● **Enunciado da tarefa 1**
De acordo com o texto sobre o Dia Mundial do Vegetarianismo, por que razão ser vegetariano começa a ser cada vez mais fácil? Responda em, no máximo, três frases.
● **Enunciado da tarefa 2**
Reproduza fielmente o trecho do texto sobre o Dia Mundial do Vegetarianismo que se inicia nas palavras "Foi criado em" e termina após as palavras "todo o mundo.".

● **Excerto do texto**

• • •

Dia Mundial da Música, Dia Nacional da Água, Dia Internacional do Café e até Dia do leitor de CD. O dia 1 de outubro é forte em celebrações, mas vamos focar-nos numa outra. É que este é também o Dia Mundial do Vegetarianismo.

Foi criado em 1977 pela Sociedade Vegetariana Norte Americana e é um dia dedicado àqueles que optaram por excluir da alimentação o consumo de carne e de peixe (e em vários casos de derivados de origem animal), mas tem também o objetivo de chamar à atenção da sociedade para o impacto ambiental do consumo de alimentos de origem animal.

Ser vegetariano começa a ser cada vez mais fácil — há mais informação, mais oferta nos mercados e supermercados e mais restaurantes cuja cozinha é de base vegetal — mas há quem pense que o caso muda de figura quando se está em viagem. Será mesmo assim? Foi o que tentámos descobrir junto de um vegetariano que já conheceu a gastronomia de praticamente todo o mundo.

João Leitão, um dos mais antigos travel bloggers em Portugal e autor do blogue "João Leitão Viagens", escreve sobre as suas aventuras desde 2003 e já antes dessa data, com 14 anos, tornou-se vegetariano.

Apesar de ser formado em Artes Visuais (pintura, escultura, fotografia) pela Universidade de Évora, foi o mundo que o apaixonou. Mas terá sido fácil manter uma alimentação de base vegetal em todos os 127 países que já visitou? "É fácil. Independentemente do país, é sempre possível ser vegetariano. Basicamente precisamos de proteína, cereais e fruta ou legumes. Todos os países têm isto".

• • •

● **Linhas fornecidas**
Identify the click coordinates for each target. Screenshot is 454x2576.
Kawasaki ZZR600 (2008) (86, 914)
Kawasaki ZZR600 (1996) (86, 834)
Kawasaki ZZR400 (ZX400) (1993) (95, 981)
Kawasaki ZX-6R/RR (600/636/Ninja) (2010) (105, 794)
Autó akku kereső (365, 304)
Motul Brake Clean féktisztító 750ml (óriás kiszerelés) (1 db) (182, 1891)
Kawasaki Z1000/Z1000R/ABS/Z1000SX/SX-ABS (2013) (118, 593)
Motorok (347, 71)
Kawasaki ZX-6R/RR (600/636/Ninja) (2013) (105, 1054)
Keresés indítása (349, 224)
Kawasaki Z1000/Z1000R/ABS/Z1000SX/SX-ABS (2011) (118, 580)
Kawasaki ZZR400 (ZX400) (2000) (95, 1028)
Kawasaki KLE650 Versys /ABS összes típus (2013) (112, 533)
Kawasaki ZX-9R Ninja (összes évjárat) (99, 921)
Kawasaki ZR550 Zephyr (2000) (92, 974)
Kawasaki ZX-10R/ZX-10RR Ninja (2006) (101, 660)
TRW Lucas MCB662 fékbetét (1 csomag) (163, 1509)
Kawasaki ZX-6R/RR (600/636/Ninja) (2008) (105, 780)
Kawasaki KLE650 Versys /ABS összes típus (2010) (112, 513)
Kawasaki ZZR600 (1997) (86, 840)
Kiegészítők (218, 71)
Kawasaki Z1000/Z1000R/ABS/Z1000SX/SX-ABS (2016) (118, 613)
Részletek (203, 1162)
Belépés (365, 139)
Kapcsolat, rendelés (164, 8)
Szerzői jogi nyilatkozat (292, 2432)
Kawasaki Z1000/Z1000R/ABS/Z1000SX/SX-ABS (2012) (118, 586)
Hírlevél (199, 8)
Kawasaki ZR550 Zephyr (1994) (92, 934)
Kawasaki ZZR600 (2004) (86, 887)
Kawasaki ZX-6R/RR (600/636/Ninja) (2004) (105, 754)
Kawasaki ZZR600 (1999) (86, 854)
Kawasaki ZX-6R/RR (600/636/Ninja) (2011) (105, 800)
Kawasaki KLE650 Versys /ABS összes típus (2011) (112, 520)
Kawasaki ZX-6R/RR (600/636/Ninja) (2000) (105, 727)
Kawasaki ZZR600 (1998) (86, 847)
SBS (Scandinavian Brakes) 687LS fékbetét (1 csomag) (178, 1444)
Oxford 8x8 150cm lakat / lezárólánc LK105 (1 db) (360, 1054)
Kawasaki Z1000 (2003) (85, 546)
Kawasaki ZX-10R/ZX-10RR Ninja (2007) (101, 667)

• • •

● **Resposta 1**
Porque há mais informação, mais oferta nos mercados e supermercados e mais restaurantes cuja cozinha é de base vegetal.

● **Resposta 2**
Foi criado em 1977 pela Sociedade Vegetariana Norte Americana e é um dia dedicado àqueles que optaram por excluir da alimentação o consumo de carne e de peixe (e em vários casos de derivados de origem animal), mas tem também o objetivo de chamar à atenção da sociedade para o impacto ambiental do consumo de alimentos de origem animal.

Ser vegetariano começa a ser cada vez mais fácil — há mais informação, mais oferta nos mercados e supermercados e mais restaurantes cuja cozinha é de base vegetal — mas há quem pense que o caso muda de figura quando se está em viagem. Será mesmo assim? Foi o que tentámos descobrir junto de um vegetariano que já conheceu a gastronomia de praticamente todo o mundo.